Audiences familiar with the Manga Time Kirara world would seen this countless times in other series; while Anima Yell! may not be particularly novel or exceptional, it is honest, and the end result is a fun story that picks up considerably once the series is under way. The energy and spirits that each of Kohane, Uki, Hizume, Kotetsu and Hanawa bring to the table livens up Anima Yell!; the girls’ cheer-leading performances are surprisingly polished in spite of Kohane and Kotetsu’s inexperience, and while the girls never get to doing the more sophisticated stunts, watching Hizume return to the basics and help bring everyone up proved to be a warming experience that is always a joy to watch for the journey everyone takes to reach the endgame. As such, in spite of Anima Yell!‘s average visuals and aural aspects, the story itself keeps things compelling enough for this one to be watched to completion. Anima Yell! is the sort of anime for Manga Time Kirara fans looking for something relaxing and comforting; beyond this, the nature of Anima Yell! means that it is unlikely to appeal to audiences with a different set of preferences. Finally, I imagine that Anima Yell! will not be seeing a continuation; while the manga is ongoing, I’ve not heard anything that suggests that Anima Yell! is as well-received as something like Gochuumon wa Usagi Desu Ka? or Kiniro Mosaic — this series is not particularly stand-out with its execution or premise, but what Anima Yell! does have is a fun story about growth and being appreciative of those around oneself.

 

Anima Yell!- Review and Impressions After Three

“It’s hard to beat a person who never gives up.” ―Babe Ruth

Kohane Hatoya becomes enamoured with cheer-leading after seeing a riverside performance and decides to take it up when she becomes a high school student. On her first day of high school, after learning that her school has no cheer-leading club, she decides to start her own and decides to recruit experienced cheerleader Hizume Arima. While her initial efforts are unsuccessful, her persistence moves Hizume, who relents and agrees to join. They begin training, although Kohane’s wavering motivation appears to be an impediment.

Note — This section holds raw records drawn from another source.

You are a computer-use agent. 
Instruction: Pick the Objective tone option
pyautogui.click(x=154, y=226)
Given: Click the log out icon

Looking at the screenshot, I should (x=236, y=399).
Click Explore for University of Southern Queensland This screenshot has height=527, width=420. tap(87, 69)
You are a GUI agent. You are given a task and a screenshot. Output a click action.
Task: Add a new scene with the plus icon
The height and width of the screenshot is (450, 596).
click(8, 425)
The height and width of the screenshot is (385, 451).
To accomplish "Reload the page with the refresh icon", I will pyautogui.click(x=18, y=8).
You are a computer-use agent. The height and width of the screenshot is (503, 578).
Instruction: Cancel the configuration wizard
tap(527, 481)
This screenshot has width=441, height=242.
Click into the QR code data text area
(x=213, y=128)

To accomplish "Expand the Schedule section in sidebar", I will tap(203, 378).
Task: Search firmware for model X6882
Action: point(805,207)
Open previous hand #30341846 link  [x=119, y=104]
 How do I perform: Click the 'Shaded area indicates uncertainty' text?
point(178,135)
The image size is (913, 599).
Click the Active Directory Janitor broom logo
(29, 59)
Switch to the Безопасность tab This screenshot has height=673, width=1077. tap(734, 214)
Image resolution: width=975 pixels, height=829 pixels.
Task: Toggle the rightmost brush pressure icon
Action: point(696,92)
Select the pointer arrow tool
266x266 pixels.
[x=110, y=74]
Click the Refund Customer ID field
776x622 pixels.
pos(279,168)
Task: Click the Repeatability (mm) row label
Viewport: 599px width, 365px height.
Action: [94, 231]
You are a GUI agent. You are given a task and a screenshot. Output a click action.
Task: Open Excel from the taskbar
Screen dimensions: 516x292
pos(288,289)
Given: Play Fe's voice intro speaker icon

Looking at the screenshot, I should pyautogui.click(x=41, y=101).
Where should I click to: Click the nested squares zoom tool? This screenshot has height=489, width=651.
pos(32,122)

With Uki Sawatari’s assistance, Hizume is able to convince Kohane to keep moving forwards. Kohane longs for Uki to join the cheer-leading club, as well – she sees Hizume’s performance and consents to participate. However, exam season is upon the girls, forcing them to put their club activities on hold while they study. Later, the girls’ cheer-leading club becomes approved as an association, and turn their efforts towards helping fellow classmate Kon Akitsune convey her feelings to her private tutor. This is where we are three episodes in to Anima Yell!, this season’s Manga Time Kirara series that follows Kohane’s journey to become a cheerleader.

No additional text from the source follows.